### Listed records
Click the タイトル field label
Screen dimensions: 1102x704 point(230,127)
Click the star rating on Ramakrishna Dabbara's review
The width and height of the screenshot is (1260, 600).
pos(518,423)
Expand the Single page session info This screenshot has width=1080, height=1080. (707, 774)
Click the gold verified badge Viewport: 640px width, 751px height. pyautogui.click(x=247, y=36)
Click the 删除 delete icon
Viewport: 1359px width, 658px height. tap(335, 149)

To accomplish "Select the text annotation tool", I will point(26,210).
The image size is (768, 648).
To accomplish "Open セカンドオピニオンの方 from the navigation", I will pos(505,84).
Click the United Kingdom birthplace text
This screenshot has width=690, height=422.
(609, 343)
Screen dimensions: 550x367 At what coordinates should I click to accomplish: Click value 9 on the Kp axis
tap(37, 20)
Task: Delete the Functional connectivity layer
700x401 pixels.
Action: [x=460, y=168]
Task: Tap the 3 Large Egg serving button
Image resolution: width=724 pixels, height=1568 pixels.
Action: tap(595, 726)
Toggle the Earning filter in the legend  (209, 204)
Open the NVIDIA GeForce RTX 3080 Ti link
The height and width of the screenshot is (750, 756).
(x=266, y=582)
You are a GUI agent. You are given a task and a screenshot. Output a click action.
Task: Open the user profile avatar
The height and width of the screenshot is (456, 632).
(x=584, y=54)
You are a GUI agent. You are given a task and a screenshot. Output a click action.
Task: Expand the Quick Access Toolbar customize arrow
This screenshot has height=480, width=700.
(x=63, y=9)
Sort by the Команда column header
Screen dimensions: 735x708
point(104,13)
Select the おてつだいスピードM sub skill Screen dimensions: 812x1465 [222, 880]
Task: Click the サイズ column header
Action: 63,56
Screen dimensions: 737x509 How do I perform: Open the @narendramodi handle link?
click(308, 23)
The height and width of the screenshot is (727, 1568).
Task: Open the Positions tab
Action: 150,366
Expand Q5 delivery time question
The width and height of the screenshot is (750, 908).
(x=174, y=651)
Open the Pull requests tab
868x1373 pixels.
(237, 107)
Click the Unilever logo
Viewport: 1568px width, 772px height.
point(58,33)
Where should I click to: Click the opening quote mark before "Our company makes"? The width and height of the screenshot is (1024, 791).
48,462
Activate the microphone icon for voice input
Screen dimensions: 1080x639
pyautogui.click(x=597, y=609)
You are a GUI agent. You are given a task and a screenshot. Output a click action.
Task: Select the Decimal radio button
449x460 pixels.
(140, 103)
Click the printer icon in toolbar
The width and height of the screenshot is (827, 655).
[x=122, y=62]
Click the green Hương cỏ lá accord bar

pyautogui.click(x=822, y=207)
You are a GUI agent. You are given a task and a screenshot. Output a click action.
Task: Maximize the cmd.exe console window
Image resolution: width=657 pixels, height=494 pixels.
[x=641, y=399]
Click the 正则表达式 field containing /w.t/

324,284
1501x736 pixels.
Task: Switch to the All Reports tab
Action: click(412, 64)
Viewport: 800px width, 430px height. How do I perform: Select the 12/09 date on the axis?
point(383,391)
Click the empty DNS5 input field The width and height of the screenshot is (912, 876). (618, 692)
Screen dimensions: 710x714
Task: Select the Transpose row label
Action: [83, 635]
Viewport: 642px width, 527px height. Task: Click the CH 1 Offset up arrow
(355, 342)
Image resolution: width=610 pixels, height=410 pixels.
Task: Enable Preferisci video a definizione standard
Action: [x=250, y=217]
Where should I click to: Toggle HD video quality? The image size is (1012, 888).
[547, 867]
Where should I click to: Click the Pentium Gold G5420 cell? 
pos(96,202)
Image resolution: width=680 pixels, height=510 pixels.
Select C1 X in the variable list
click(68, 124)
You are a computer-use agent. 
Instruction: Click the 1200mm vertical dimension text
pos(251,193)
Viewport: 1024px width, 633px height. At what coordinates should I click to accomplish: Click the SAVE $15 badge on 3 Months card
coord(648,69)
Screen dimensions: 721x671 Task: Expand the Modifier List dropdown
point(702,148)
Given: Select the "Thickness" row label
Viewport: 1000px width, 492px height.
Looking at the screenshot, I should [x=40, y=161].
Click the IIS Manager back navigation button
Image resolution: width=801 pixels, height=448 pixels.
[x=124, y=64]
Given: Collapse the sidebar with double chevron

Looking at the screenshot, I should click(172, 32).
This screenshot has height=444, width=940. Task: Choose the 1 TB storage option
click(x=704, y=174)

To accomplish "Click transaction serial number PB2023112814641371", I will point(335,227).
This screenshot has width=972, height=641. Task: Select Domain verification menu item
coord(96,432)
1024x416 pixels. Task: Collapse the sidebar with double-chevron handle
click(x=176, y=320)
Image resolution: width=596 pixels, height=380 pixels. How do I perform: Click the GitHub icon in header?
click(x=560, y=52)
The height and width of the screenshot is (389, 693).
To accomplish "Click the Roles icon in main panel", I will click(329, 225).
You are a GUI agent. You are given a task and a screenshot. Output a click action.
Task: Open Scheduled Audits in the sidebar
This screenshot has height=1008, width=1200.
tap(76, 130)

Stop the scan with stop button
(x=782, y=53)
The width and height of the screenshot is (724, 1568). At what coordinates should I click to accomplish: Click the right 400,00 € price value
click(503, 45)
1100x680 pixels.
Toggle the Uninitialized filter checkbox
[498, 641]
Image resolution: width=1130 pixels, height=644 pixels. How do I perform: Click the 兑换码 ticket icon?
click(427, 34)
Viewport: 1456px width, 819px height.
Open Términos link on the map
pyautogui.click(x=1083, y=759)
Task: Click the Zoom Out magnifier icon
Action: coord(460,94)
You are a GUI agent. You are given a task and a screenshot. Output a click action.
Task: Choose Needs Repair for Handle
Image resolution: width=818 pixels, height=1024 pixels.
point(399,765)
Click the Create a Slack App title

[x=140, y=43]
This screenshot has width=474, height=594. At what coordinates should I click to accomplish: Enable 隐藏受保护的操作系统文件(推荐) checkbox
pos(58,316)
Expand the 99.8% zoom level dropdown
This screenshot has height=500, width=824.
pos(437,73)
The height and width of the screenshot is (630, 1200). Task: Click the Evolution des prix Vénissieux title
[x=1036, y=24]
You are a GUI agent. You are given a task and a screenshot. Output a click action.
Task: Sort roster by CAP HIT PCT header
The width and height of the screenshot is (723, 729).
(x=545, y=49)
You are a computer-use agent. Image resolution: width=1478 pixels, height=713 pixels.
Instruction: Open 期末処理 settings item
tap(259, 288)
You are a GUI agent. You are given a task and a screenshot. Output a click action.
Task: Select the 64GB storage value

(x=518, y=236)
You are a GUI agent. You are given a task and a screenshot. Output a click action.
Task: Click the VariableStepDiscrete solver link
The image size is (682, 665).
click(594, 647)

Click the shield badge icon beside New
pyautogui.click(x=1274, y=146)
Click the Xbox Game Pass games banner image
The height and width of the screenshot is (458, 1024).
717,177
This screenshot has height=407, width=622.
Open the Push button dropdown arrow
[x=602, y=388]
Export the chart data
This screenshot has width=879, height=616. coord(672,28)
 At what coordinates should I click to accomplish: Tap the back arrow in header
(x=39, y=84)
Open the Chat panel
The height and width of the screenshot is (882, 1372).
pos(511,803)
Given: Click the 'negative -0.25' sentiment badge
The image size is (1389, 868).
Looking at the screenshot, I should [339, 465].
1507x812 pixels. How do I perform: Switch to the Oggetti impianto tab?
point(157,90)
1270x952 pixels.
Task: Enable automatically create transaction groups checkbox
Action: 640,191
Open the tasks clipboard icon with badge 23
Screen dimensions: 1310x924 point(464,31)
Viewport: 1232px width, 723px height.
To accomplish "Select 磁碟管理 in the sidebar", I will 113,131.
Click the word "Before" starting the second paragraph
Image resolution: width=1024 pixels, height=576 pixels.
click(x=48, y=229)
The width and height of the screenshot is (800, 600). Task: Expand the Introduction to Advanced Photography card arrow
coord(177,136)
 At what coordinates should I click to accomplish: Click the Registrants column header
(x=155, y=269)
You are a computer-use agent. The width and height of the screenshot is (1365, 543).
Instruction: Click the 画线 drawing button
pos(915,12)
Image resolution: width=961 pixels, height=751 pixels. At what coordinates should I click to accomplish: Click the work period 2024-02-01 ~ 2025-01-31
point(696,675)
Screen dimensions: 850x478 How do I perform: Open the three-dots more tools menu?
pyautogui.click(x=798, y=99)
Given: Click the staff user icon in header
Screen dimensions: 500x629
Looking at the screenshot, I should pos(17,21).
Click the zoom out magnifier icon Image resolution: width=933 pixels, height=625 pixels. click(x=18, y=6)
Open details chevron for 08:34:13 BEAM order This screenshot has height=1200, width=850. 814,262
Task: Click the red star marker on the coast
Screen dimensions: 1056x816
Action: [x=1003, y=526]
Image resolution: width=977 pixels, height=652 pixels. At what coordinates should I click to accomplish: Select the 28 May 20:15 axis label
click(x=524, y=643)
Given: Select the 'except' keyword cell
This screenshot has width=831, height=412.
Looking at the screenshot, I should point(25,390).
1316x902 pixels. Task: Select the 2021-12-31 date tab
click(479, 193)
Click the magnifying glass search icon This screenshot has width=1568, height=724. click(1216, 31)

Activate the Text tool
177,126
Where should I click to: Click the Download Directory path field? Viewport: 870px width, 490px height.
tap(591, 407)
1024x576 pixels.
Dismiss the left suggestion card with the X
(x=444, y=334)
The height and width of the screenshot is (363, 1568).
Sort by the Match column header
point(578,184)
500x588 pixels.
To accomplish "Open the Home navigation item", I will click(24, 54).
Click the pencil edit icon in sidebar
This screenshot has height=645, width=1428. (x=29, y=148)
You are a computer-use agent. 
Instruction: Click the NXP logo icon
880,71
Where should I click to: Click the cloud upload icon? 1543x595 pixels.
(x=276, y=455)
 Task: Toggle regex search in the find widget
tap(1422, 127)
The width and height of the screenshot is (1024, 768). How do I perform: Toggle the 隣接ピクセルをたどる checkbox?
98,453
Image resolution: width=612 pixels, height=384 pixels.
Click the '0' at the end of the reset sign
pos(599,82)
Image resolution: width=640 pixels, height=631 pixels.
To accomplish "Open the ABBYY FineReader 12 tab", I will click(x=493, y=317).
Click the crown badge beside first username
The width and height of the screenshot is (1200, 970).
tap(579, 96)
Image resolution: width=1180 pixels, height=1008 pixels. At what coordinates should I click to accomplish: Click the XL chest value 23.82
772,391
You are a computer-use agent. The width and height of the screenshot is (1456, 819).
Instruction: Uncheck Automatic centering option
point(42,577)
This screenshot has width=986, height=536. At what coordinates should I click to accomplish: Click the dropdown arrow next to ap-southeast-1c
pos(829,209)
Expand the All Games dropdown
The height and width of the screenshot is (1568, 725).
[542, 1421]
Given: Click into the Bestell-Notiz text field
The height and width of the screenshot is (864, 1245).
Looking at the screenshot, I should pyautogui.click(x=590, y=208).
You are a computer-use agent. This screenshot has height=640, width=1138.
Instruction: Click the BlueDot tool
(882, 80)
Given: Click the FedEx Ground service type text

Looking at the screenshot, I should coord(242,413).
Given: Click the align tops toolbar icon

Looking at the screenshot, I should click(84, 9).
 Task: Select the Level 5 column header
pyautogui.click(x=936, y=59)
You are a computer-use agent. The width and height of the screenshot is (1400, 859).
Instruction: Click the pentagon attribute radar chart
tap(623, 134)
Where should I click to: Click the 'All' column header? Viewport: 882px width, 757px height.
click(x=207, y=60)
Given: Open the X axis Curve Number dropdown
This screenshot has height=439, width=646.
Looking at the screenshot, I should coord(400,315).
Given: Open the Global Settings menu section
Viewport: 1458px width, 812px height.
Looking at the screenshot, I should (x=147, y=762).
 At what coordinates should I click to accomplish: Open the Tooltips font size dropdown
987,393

### Your objective
Among the lines above, find the ones containing "computer" and copy them.

### Written response
You are a computer-use agent. 
You are a computer-use agent. Image resolution: width=1478 pixels, height=713 pixels.
You are a computer-use agent. The width and height of the screenshot is (1365, 543).
You are a computer-use agent. 
You are a computer-use agent. The width and height of the screenshot is (1456, 819).
You are a computer-use agent. This screenshot has height=640, width=1138.
You are a computer-use agent. The width and height of the screenshot is (1400, 859).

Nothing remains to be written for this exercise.